In another research, Hou et al. [55] produced mesoporous walled TiO2 hollow nanofibers whose composition consisted of rutile (5.4%) and anatase (94.6%). To confer mesoporosity to the nanofibers, a foaming agent was added to the mixed-phase composition. Accordingly, the hollow structure and the mesoporous walls of the nanofibers could cooperatively bring about an excellent photocatalytic efficiency and stability. The as-synthesized nanofibers, whose inner diameter and wall thickness were 215 and 100 nm, respectively, were able to decompose RhB efficiently (99.5%) in 60 min. To shorten the band gap of TiO2 in order to extend its photocatalytic applicability to visible light, Yang et al. [112] loaded hollow TiO2 nanofibers with Pt nanoparticles. The schematic of the entire process, including electrospinning, calcination, and Pt loading of the nanofibers, is demonstrated in Figure 7a. Moreover, the morphology of the as-synthesized Pt/TiO2 hollow nanofiber is depicted in Figure 7b. The nanofibers were made of an anatase–rutile (70:30) mixed phase. By inclusion of Pt (2 wt. %), the band gap of the hollow nanofibers declined from 3.09 to 2.77 eV. This modification resulted in the possibility of a photocatalytic process under visible light. Such a system was studied in terms of degradation of the azo dye orange II. The results represented in Figure 7c imply that such a doped hollow nanofiber is able to degrade the dye molecules with a pseudo-first-rate constant of 0.0069 min−1, which was 11.5 and 3.63 times larger than that for the unloaded hollow nanofibers and Pt/P25 (TiO2 nanoparticles), respectively. The factors affecting this performance included the Pt loading amount, the calcination temperature of the TiO2 hollow nanofibers, the pH of the primary solution, and the light source. The results demonstrated that by addition of 2 wt. % Pt, calcination of the nanofibers at 350 °C, and application of the nanofibers in acidic condition and under solar light, the best photocatalytic activity can be achieved.

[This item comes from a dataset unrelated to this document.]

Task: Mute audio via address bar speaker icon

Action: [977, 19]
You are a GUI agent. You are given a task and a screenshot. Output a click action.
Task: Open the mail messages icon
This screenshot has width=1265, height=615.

The main decomposition mechanism of Orange II was attributed to the oxidation by H+ and O2− radicals, as shown in Figure 7d.
Figure 7

(a) The schematic illustration of the entire process of fabrication of Pt/TiO2 hollow nanofibers (HNFs); (b) TEM image of the 2 wt % Pt/TiO2 hollow nanofiber calcined at 350 °C at two magnifications (the scale bars are 100 and 20 nm); (c) Photodegradation of Orange II under visible light by various photocatalysts (I) and kinetic graphs relevant to the photodegradation of Orange II (II); (d) Schematic illustration of the photodegradation process of Orange II (Reproduced with permission from [112]. Elsevier, 2017).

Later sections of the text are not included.